消費者庁では、障害のある人の特性に配慮した消費生活相談の体制整備を図るため、地方消費者行政強化交付金を通じて地方公共団体における相談の対応力強化を支援している。このほか、聴覚障害のある人のアクセシビリティの向上のため、電話リレーサービスの導入及び2025年1月23日より始まった新たな文字表示電話サービス(ヨメテル)について全国の消費生活センターへも周知等を図っている。

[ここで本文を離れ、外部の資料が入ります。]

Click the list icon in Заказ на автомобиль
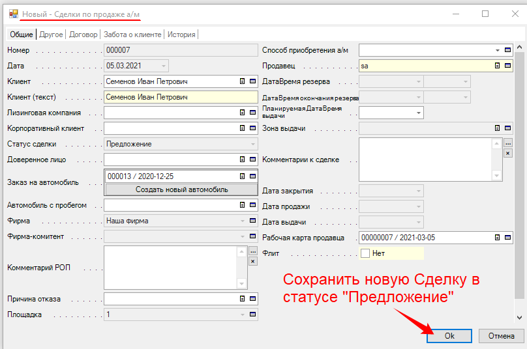The width and height of the screenshot is (527, 349). [243, 176]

また、消費者庁では、「消費者安全法」(平成21年法律第50号)に基づく「消費者安全確保地域協議会」の設置・活性化の促進に取り組んでいる。消費者安全確保地域協議会は、福祉のネットワーク及び消費生活センターや消費者団体等の地域の多様な関係者で構成され、障害のある人等の配慮を要する消費者を見守り、消費者被害の未然防止・拡大防止を図るためのネットワークである。
2024年度には、地方消費者行政に関する先進的モデル事業として、見守り活動の優良事例の収集、ホームページでの周知等、優良事例の横展開を行ったほか、担い手養成講座を実施した。また、障害者団体のほか高齢者団体・福祉関係者等専門職団体・消費者団体、行政機関等を構成員とする「高齢消費者・障がい消費者見守りネットワーク連絡協議会」を開催し、各団体における取組や消費者トラブルの現状等の情報提供等を行っている。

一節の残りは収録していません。